Analyse. The second phase is to take the collected data and use it inductively to build models of what it reveals. Very little of this happens today. Most analysis is of the slice-and-dice variety: given lots of data, usually of many different kinds, an analyst uses a sophisticated data-manipulation system to look at it in many different ways, and explore the connections that are implicit in it. The flagship in this area is probably Palantir (unpaid plug) which, though extremely expensive, does many interesting things on very large datasets. (See this video for a demo of how it can be used in an intelligence setting.)

The weakness with tools like this is that the analyst has to drag the knowledge out of the data, rather than having the data produce the knowledge. While we are far from doing this in a general way (“Computer, tell me what I should know”), we are, as a research community, making some progress. It is the invisibility of this possibility and the current partial successes that I see as the biggest weakness of the white paper.
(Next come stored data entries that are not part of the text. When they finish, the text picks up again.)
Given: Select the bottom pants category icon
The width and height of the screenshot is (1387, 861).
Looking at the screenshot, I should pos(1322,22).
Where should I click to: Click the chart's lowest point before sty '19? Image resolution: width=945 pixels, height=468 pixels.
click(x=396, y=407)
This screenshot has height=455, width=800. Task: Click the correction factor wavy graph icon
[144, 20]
Share. The inability of intelligence and law enforcement organisations to share is a chronic problem but I suspect it is often mischaracterised. Knowledge is power, and there’s a strange desire among some people to hang onto data, even if it has no value to them; but I suspect the issue is much more often pragmatic. Different law enforcement and intelligence organisations have different systems, and it’s often a nightmare to move data even within an organisation, let along between organisations just because of different formats, database schemas, encodings, and sheer size. This is not an easy problem to address. The temptation is often to wish for a single overarching, consistent database into which everything can be thrown. This is a poor idea for two reasons:

  • The price per unit of storage is often low (and decreasing) up to a certain size, but then takes a major jump. For example, a terabyte drive costs around $100, but a 100TB drive costs a lot more than 100 times as much. At any given moment, there’s a sweet spot between capacity, access time, and cost; moving away from it drives up the cost.
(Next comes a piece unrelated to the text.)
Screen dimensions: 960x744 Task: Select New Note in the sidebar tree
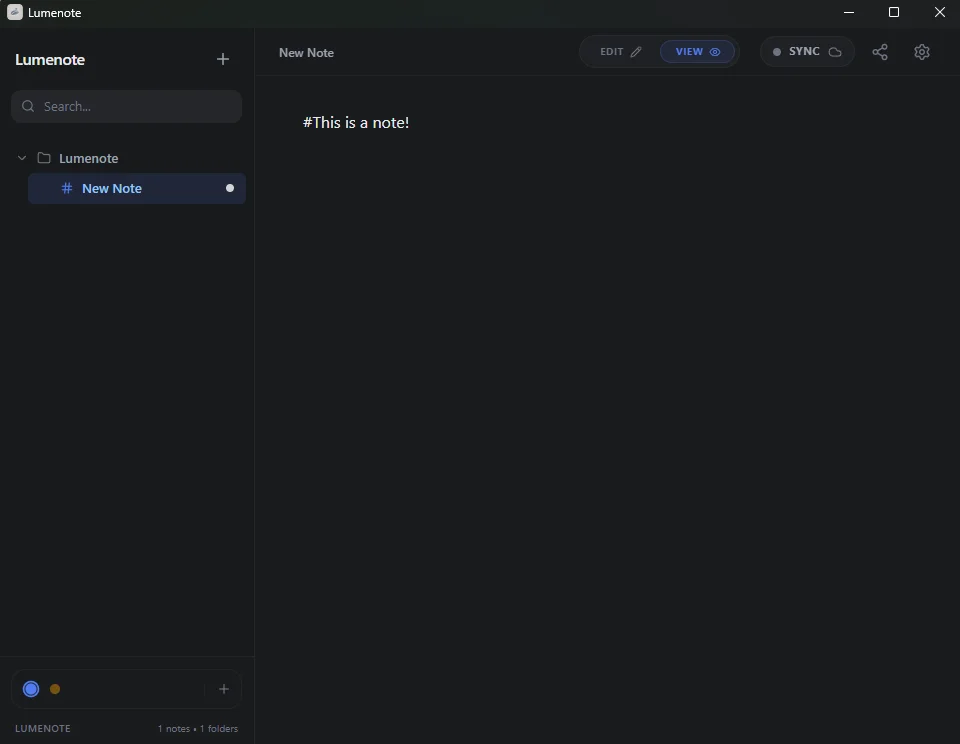tap(111, 188)
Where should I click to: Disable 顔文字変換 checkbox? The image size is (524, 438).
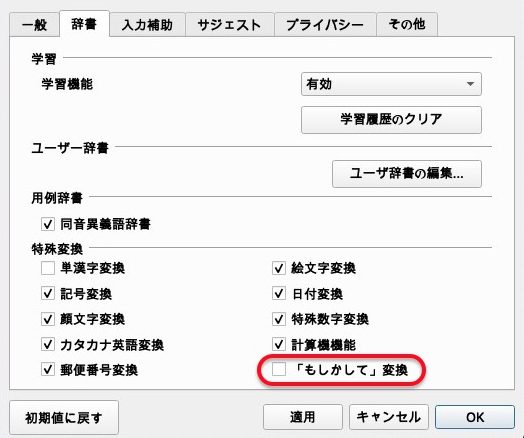[x=48, y=319]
  • Any storage mechanism makes some kinds of analysis easy and other kinds difficult; the kinds that are difficult are done less often, so things get missed. In other words, variation in storage solutions associates with variation in analysis carried out, which decreases gaps.
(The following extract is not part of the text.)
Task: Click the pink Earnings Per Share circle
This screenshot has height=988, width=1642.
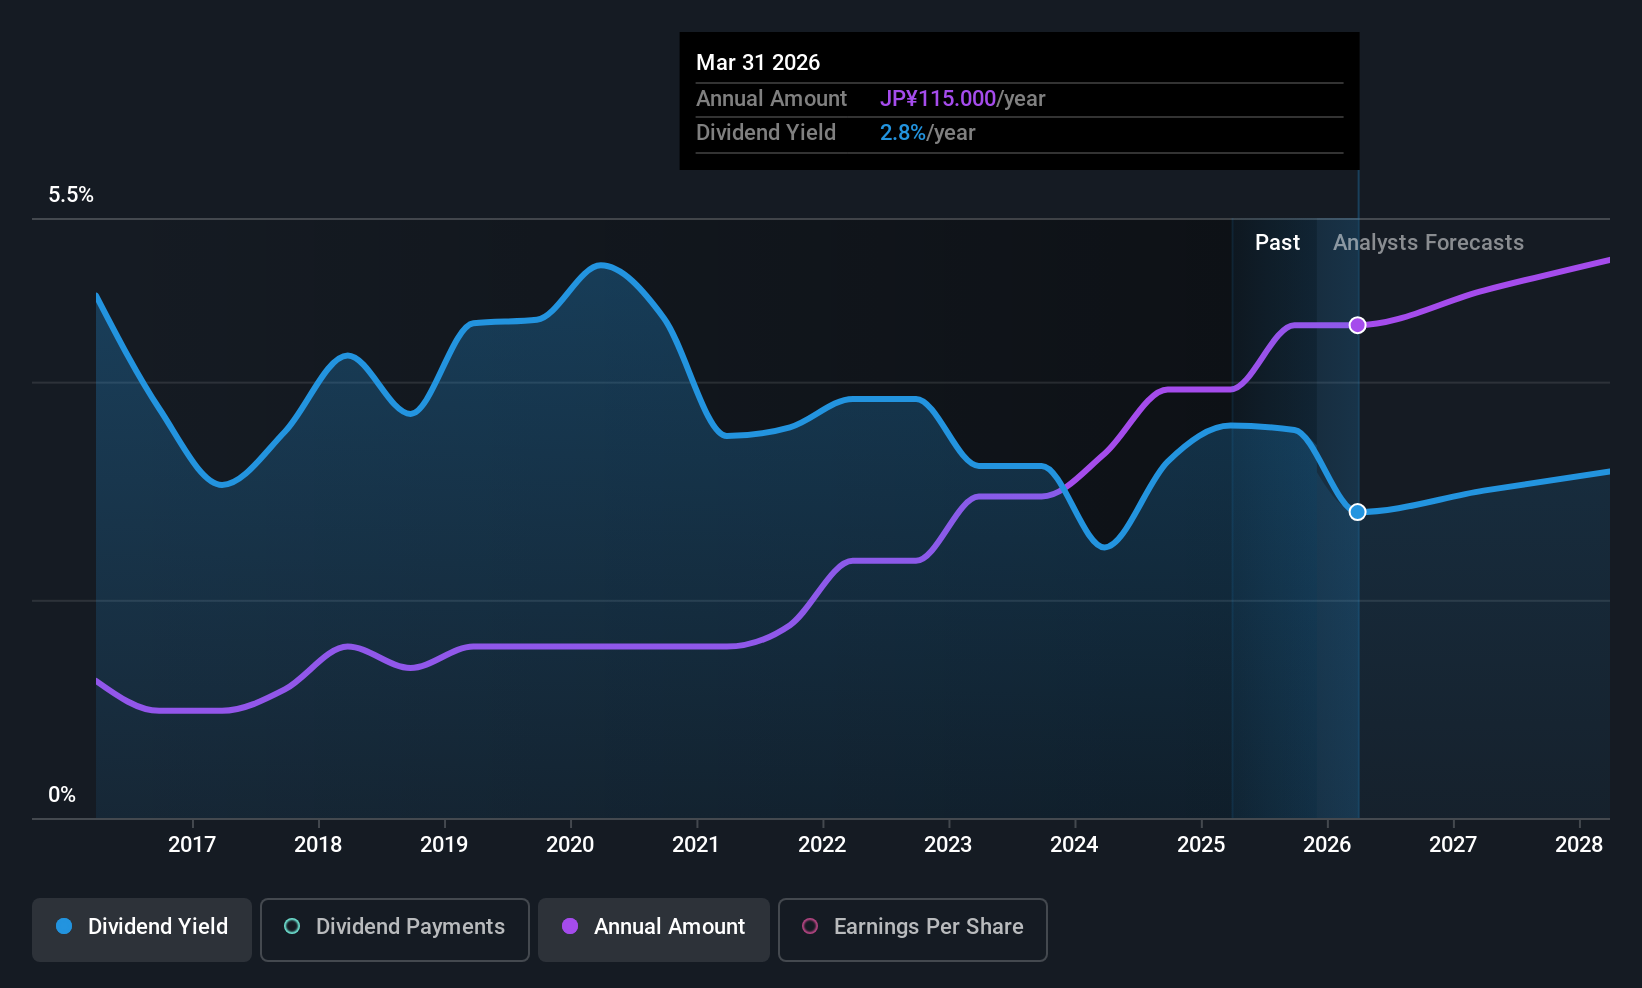Action: 810,926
There is a deeper issue about sharing: the knowledge present in data is often very implicit (that is, it’s hard to know what’s there until you look) so giving someone else your data may also be unintentionally giving them more than you realised. People who work with census data have had to think about this issue for a long time because census data at the level of individuals is very private, but at the collective level is (has to be) very public. This is also an important issue for businesses that build models of their customers. There are interesting technical problems here that might make a bigger difference in the end than trying to legislate increased cooperation.